Return each entry exactly, with none missing.

Start of Records provided

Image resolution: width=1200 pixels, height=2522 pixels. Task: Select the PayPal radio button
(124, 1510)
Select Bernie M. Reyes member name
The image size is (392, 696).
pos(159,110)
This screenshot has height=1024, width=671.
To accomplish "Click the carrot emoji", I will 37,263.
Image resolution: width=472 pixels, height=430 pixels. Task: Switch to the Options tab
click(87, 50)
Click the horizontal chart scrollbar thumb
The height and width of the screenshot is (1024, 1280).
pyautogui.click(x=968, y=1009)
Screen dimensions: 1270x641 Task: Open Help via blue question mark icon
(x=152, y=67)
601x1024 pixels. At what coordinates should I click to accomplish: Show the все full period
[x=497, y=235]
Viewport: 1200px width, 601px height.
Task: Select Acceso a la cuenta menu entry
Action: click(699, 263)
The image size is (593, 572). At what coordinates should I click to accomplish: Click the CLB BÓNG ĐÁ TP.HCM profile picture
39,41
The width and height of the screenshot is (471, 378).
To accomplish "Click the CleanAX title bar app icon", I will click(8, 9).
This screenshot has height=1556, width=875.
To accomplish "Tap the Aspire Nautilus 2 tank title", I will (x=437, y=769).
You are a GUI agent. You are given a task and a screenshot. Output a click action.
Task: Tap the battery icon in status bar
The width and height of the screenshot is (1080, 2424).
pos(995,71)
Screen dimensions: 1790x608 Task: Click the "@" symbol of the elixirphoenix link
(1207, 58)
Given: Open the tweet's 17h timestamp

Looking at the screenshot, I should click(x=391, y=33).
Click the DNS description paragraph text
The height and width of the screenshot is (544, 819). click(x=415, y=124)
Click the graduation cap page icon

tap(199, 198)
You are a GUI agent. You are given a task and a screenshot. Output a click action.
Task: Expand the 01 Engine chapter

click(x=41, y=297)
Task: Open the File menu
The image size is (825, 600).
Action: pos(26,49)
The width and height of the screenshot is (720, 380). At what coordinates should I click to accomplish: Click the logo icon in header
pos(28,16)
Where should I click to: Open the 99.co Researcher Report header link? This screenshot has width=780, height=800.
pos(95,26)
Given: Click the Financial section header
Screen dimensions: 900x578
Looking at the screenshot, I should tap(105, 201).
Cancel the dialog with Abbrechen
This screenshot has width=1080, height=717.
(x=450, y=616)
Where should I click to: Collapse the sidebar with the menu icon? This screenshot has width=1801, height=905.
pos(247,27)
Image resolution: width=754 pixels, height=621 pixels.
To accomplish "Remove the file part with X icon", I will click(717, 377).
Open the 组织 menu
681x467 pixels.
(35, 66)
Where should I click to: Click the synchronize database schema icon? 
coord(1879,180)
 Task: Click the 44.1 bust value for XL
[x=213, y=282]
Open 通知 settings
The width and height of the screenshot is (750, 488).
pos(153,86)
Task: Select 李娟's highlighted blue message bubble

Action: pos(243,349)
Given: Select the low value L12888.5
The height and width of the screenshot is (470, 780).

End of Records provided

Written solution.
Image resolution: width=1200 pixels, height=2522 pixels. Task: Select the PayPal radio button
(124, 1510)
Select Bernie M. Reyes member name
The image size is (392, 696).
pos(159,110)
This screenshot has height=1024, width=671.
To accomplish "Click the carrot emoji", I will 37,263.
Image resolution: width=472 pixels, height=430 pixels. Task: Switch to the Options tab
click(87, 50)
Click the horizontal chart scrollbar thumb
The height and width of the screenshot is (1024, 1280).
pyautogui.click(x=968, y=1009)
Screen dimensions: 1270x641 Task: Open Help via blue question mark icon
(x=152, y=67)
601x1024 pixels. At what coordinates should I click to accomplish: Show the все full period
[x=497, y=235]
Viewport: 1200px width, 601px height.
Task: Select Acceso a la cuenta menu entry
Action: click(699, 263)
The image size is (593, 572). At what coordinates should I click to accomplish: Click the CLB BÓNG ĐÁ TP.HCM profile picture
39,41
The width and height of the screenshot is (471, 378).
To accomplish "Click the CleanAX title bar app icon", I will click(8, 9).
This screenshot has height=1556, width=875.
To accomplish "Tap the Aspire Nautilus 2 tank title", I will (x=437, y=769).
You are a GUI agent. You are given a task and a screenshot. Output a click action.
Task: Tap the battery icon in status bar
The width and height of the screenshot is (1080, 2424).
pos(995,71)
Screen dimensions: 1790x608 Task: Click the "@" symbol of the elixirphoenix link
(1207, 58)
Given: Open the tweet's 17h timestamp

Looking at the screenshot, I should click(x=391, y=33).
Click the DNS description paragraph text
The height and width of the screenshot is (544, 819). click(x=415, y=124)
Click the graduation cap page icon

tap(199, 198)
You are a GUI agent. You are given a task and a screenshot. Output a click action.
Task: Expand the 01 Engine chapter

click(x=41, y=297)
Task: Open the File menu
The image size is (825, 600).
Action: pos(26,49)
The width and height of the screenshot is (720, 380). At what coordinates should I click to accomplish: Click the logo icon in header
pos(28,16)
Where should I click to: Open the 99.co Researcher Report header link? This screenshot has width=780, height=800.
pos(95,26)
Given: Click the Financial section header
Screen dimensions: 900x578
Looking at the screenshot, I should tap(105, 201).
Cancel the dialog with Abbrechen
This screenshot has width=1080, height=717.
(x=450, y=616)
Where should I click to: Collapse the sidebar with the menu icon? This screenshot has width=1801, height=905.
pos(247,27)
Image resolution: width=754 pixels, height=621 pixels.
To accomplish "Remove the file part with X icon", I will click(717, 377).
Open the 组织 menu
681x467 pixels.
(35, 66)
Where should I click to: Click the synchronize database schema icon? 
coord(1879,180)
 Task: Click the 44.1 bust value for XL
[x=213, y=282]
Open 通知 settings
The width and height of the screenshot is (750, 488).
pos(153,86)
Task: Select 李娟's highlighted blue message bubble

Action: pos(243,349)
Given: Select the low value L12888.5
The height and width of the screenshot is (470, 780).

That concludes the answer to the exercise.